Augmented Reality - the layering of information over 3D space - is becoming more important as we shift from desktops to mobile devices. One example of this is students using AR applications when visiting historic sites so that they can see how the location looked at different points in history. The Horizon Report notes that interacting with virtual objects can bring underlying data to life and can be brought into a student's personal space at a scale and in a form easy to understand and work with.
Natural User Interfaces - a number of devices already exist where users interact with them through gestures (for example the Wii, iPhone, iPad and so on). The Horizon Reports sees a fast growing array of alternative input devices that allow computers to reognise and interpret physical gestures and voice as a way of control so that you can interact naturally with your devices.
Semantic Applications - have great potential to be used in schools in the future. These applications make connections and meaning between the information on the internet so that students can more effectively search and gather relevant information. This will become increasingly important as the amount of information continues to grow. Wolfram Alpha and Siri are examples of semantic applications.

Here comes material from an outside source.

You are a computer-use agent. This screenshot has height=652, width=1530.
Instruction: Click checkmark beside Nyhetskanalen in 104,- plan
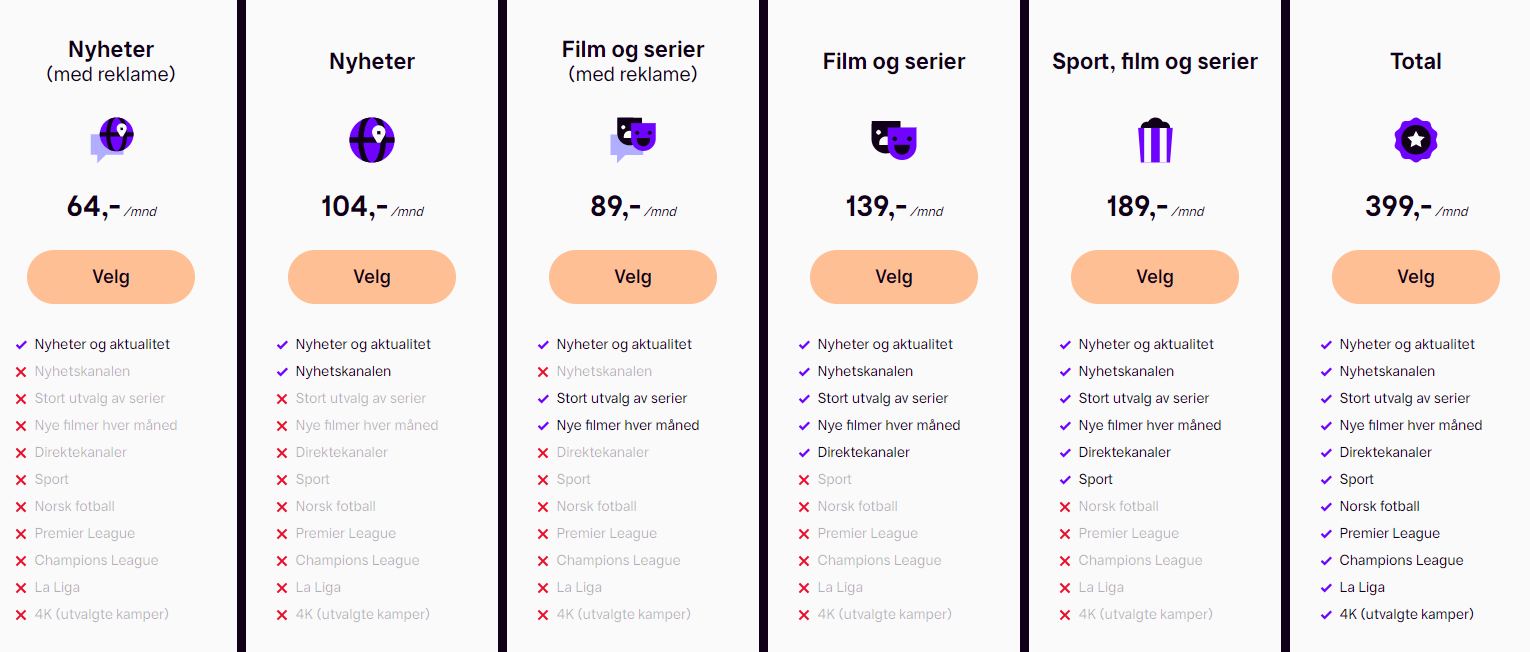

Tools for Assessing 21st Century Learning Skills - the Horizon Report realizes that there is little research in this area, but writes that such tools could synthesize information to produce an accurate and relevant profile about a student's performance, behavior and skills.
Over the past year, as I made up my mind to leave my current job and look for a new school, this 4th trend has been uppermost in my mind. How are schools assessing 21st century learning? Do such tools exist? As I'm moving to a new school that is at the forefront of 21st century education, I guess I'm about to find out!